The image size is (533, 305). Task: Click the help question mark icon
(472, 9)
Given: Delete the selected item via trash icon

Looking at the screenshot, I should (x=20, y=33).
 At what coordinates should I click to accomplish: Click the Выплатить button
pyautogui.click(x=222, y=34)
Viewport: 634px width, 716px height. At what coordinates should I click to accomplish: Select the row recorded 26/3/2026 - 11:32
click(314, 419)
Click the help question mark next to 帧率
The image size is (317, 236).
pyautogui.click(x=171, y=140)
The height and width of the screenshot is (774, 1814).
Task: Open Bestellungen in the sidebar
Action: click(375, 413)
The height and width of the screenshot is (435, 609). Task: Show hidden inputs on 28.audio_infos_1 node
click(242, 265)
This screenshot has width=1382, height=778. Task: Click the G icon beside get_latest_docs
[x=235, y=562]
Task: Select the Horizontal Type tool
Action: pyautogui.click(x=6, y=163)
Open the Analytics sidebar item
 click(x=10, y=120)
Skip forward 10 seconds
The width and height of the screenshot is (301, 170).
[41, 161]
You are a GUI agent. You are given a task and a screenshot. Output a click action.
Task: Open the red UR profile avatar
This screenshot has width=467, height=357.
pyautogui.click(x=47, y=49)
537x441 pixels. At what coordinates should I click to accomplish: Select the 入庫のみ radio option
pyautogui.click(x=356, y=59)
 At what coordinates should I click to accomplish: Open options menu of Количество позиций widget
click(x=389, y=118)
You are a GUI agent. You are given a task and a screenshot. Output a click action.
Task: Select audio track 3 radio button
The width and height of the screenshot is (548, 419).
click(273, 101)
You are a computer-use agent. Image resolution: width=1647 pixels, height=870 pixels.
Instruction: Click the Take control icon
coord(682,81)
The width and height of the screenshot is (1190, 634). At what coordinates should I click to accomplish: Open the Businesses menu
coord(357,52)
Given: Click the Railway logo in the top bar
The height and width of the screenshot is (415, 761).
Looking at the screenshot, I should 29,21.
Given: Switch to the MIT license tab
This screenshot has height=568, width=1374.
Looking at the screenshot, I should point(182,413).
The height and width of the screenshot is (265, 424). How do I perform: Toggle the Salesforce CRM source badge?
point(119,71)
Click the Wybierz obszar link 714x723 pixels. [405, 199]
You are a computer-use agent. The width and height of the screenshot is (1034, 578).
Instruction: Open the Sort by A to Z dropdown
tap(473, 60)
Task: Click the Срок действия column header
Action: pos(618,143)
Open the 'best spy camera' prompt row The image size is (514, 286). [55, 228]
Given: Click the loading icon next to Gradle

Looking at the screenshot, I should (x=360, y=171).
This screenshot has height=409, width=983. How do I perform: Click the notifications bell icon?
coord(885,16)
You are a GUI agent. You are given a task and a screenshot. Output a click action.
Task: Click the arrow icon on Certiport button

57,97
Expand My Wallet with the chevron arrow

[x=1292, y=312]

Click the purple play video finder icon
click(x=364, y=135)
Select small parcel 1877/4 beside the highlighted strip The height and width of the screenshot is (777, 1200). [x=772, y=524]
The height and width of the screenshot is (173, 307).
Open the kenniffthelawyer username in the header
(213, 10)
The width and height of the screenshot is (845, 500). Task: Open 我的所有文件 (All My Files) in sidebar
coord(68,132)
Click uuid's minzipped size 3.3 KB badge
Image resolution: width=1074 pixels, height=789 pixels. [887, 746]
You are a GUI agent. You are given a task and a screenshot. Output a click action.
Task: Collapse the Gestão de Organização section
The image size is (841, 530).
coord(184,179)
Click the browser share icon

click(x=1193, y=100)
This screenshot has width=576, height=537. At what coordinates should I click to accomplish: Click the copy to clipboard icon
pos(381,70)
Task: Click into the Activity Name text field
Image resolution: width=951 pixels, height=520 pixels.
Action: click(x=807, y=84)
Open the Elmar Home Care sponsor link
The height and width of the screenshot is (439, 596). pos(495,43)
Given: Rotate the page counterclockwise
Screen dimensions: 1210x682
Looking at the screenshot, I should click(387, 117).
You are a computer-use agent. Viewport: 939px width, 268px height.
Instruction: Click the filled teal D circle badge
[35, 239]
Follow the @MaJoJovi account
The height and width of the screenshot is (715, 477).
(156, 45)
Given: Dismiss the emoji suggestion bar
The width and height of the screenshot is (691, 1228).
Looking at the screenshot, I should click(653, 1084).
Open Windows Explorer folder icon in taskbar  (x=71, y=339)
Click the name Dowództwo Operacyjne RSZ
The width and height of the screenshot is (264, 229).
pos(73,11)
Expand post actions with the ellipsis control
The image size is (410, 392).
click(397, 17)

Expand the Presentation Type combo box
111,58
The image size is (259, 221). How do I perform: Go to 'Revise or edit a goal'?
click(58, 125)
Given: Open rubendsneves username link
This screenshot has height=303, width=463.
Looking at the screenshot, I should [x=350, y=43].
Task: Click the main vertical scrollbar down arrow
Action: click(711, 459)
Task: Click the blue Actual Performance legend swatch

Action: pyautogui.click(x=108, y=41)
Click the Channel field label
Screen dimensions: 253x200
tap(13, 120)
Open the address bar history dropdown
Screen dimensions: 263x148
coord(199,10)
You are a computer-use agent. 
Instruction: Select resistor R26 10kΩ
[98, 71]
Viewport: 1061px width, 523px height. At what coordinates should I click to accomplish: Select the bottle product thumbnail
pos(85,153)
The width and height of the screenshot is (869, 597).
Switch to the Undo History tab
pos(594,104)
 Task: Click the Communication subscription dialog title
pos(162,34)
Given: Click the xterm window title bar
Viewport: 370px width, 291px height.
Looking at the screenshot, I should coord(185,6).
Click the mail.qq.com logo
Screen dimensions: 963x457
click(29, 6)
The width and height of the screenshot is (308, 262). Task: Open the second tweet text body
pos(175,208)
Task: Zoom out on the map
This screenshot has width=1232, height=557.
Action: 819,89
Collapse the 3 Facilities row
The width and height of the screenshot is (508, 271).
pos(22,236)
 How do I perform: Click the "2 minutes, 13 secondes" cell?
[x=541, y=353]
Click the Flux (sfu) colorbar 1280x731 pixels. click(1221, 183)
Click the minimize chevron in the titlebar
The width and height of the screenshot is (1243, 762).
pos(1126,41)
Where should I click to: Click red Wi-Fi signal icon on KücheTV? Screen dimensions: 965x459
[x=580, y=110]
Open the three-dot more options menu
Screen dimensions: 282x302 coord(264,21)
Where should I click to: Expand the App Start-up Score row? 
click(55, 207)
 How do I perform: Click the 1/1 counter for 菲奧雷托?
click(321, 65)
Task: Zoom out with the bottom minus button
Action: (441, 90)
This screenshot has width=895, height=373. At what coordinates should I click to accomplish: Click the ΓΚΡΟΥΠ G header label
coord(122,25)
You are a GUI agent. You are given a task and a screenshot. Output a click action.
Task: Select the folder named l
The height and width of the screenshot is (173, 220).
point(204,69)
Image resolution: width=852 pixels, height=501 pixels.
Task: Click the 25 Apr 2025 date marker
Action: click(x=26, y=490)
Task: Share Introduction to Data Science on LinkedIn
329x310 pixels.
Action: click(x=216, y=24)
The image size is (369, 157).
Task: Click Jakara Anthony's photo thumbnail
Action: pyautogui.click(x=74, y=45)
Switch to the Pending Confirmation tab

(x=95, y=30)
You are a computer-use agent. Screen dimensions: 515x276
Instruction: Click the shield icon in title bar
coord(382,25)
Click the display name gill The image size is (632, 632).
• • • • •
Please reproduce every line of the material word for word.

The image size is (533, 305). Task: Click the help question mark icon
(472, 9)
Given: Delete the selected item via trash icon

Looking at the screenshot, I should (x=20, y=33).
 At what coordinates should I click to accomplish: Click the Выплатить button
pyautogui.click(x=222, y=34)
Viewport: 634px width, 716px height. At what coordinates should I click to accomplish: Select the row recorded 26/3/2026 - 11:32
click(314, 419)
Click the help question mark next to 帧率
The image size is (317, 236).
pyautogui.click(x=171, y=140)
The height and width of the screenshot is (774, 1814).
Task: Open Bestellungen in the sidebar
Action: click(375, 413)
The height and width of the screenshot is (435, 609). Task: Show hidden inputs on 28.audio_infos_1 node
click(242, 265)
This screenshot has width=1382, height=778. Task: Click the G icon beside get_latest_docs
[x=235, y=562]
Task: Select the Horizontal Type tool
Action: pyautogui.click(x=6, y=163)
Open the Analytics sidebar item
 click(x=10, y=120)
Skip forward 10 seconds
The width and height of the screenshot is (301, 170).
[41, 161]
You are a GUI agent. You are given a task and a screenshot. Output a click action.
Task: Open the red UR profile avatar
This screenshot has width=467, height=357.
pyautogui.click(x=47, y=49)
537x441 pixels. At what coordinates should I click to accomplish: Select the 入庫のみ radio option
pyautogui.click(x=356, y=59)
 At what coordinates should I click to accomplish: Open options menu of Количество позиций widget
click(x=389, y=118)
You are a GUI agent. You are given a task and a screenshot. Output a click action.
Task: Select audio track 3 radio button
The width and height of the screenshot is (548, 419).
click(273, 101)
You are a computer-use agent. Image resolution: width=1647 pixels, height=870 pixels.
Instruction: Click the Take control icon
coord(682,81)
The width and height of the screenshot is (1190, 634). At what coordinates should I click to accomplish: Open the Businesses menu
coord(357,52)
Given: Click the Railway logo in the top bar
The height and width of the screenshot is (415, 761).
Looking at the screenshot, I should 29,21.
Given: Switch to the MIT license tab
This screenshot has height=568, width=1374.
Looking at the screenshot, I should point(182,413).
The height and width of the screenshot is (265, 424). How do I perform: Toggle the Salesforce CRM source badge?
point(119,71)
Click the Wybierz obszar link 714x723 pixels. [405, 199]
You are a computer-use agent. The width and height of the screenshot is (1034, 578).
Instruction: Open the Sort by A to Z dropdown
tap(473, 60)
Task: Click the Срок действия column header
Action: pos(618,143)
Open the 'best spy camera' prompt row The image size is (514, 286). [55, 228]
Given: Click the loading icon next to Gradle

Looking at the screenshot, I should (x=360, y=171).
This screenshot has height=409, width=983. How do I perform: Click the notifications bell icon?
coord(885,16)
You are a GUI agent. You are given a task and a screenshot. Output a click action.
Task: Click the arrow icon on Certiport button

57,97
Expand My Wallet with the chevron arrow

[x=1292, y=312]

Click the purple play video finder icon
click(x=364, y=135)
Select small parcel 1877/4 beside the highlighted strip The height and width of the screenshot is (777, 1200). [x=772, y=524]
The height and width of the screenshot is (173, 307).
Open the kenniffthelawyer username in the header
(213, 10)
The width and height of the screenshot is (845, 500). Task: Open 我的所有文件 (All My Files) in sidebar
coord(68,132)
Click uuid's minzipped size 3.3 KB badge
Image resolution: width=1074 pixels, height=789 pixels. [887, 746]
You are a GUI agent. You are given a task and a screenshot. Output a click action.
Task: Collapse the Gestão de Organização section
The image size is (841, 530).
coord(184,179)
Click the browser share icon

click(x=1193, y=100)
This screenshot has width=576, height=537. At what coordinates should I click to accomplish: Click the copy to clipboard icon
pos(381,70)
Task: Click into the Activity Name text field
Image resolution: width=951 pixels, height=520 pixels.
Action: click(x=807, y=84)
Open the Elmar Home Care sponsor link
The height and width of the screenshot is (439, 596). pos(495,43)
Given: Rotate the page counterclockwise
Screen dimensions: 1210x682
Looking at the screenshot, I should click(387, 117).
You are a computer-use agent. Viewport: 939px width, 268px height.
Instruction: Click the filled teal D circle badge
[35, 239]
Follow the @MaJoJovi account
The height and width of the screenshot is (715, 477).
(156, 45)
Given: Dismiss the emoji suggestion bar
The width and height of the screenshot is (691, 1228).
Looking at the screenshot, I should click(653, 1084).
Open Windows Explorer folder icon in taskbar  (x=71, y=339)
Click the name Dowództwo Operacyjne RSZ
The width and height of the screenshot is (264, 229).
pos(73,11)
Expand post actions with the ellipsis control
The image size is (410, 392).
click(397, 17)

Expand the Presentation Type combo box
111,58
The image size is (259, 221). How do I perform: Go to 'Revise or edit a goal'?
click(58, 125)
Given: Open rubendsneves username link
This screenshot has height=303, width=463.
Looking at the screenshot, I should [x=350, y=43].
Task: Click the main vertical scrollbar down arrow
Action: click(711, 459)
Task: Click the blue Actual Performance legend swatch

Action: pyautogui.click(x=108, y=41)
Click the Channel field label
Screen dimensions: 253x200
tap(13, 120)
Open the address bar history dropdown
Screen dimensions: 263x148
coord(199,10)
You are a computer-use agent. 
Instruction: Select resistor R26 10kΩ
[98, 71]
Viewport: 1061px width, 523px height. At what coordinates should I click to accomplish: Select the bottle product thumbnail
pos(85,153)
The width and height of the screenshot is (869, 597).
Switch to the Undo History tab
pos(594,104)
 Task: Click the Communication subscription dialog title
pos(162,34)
Given: Click the xterm window title bar
Viewport: 370px width, 291px height.
Looking at the screenshot, I should coord(185,6).
Click the mail.qq.com logo
Screen dimensions: 963x457
click(29, 6)
The width and height of the screenshot is (308, 262). Task: Open the second tweet text body
pos(175,208)
Task: Zoom out on the map
This screenshot has width=1232, height=557.
Action: 819,89
Collapse the 3 Facilities row
The width and height of the screenshot is (508, 271).
pos(22,236)
 How do I perform: Click the "2 minutes, 13 secondes" cell?
[x=541, y=353]
Click the Flux (sfu) colorbar 1280x731 pixels. click(1221, 183)
Click the minimize chevron in the titlebar
The width and height of the screenshot is (1243, 762).
pos(1126,41)
Where should I click to: Click red Wi-Fi signal icon on KücheTV? Screen dimensions: 965x459
[x=580, y=110]
Open the three-dot more options menu
Screen dimensions: 282x302 coord(264,21)
Where should I click to: Expand the App Start-up Score row? 
click(55, 207)
 How do I perform: Click the 1/1 counter for 菲奧雷托?
click(321, 65)
Task: Zoom out with the bottom minus button
Action: (441, 90)
This screenshot has width=895, height=373. At what coordinates should I click to accomplish: Click the ΓΚΡΟΥΠ G header label
coord(122,25)
You are a GUI agent. You are given a task and a screenshot. Output a click action.
Task: Select the folder named l
The height and width of the screenshot is (173, 220).
point(204,69)
Image resolution: width=852 pixels, height=501 pixels.
Task: Click the 25 Apr 2025 date marker
Action: click(x=26, y=490)
Task: Share Introduction to Data Science on LinkedIn
329x310 pixels.
Action: click(x=216, y=24)
The image size is (369, 157).
Task: Click Jakara Anthony's photo thumbnail
Action: pyautogui.click(x=74, y=45)
Switch to the Pending Confirmation tab

(x=95, y=30)
You are a computer-use agent. Screen dimensions: 515x276
Instruction: Click the shield icon in title bar
coord(382,25)
Click the display name gill The image size is (632, 632).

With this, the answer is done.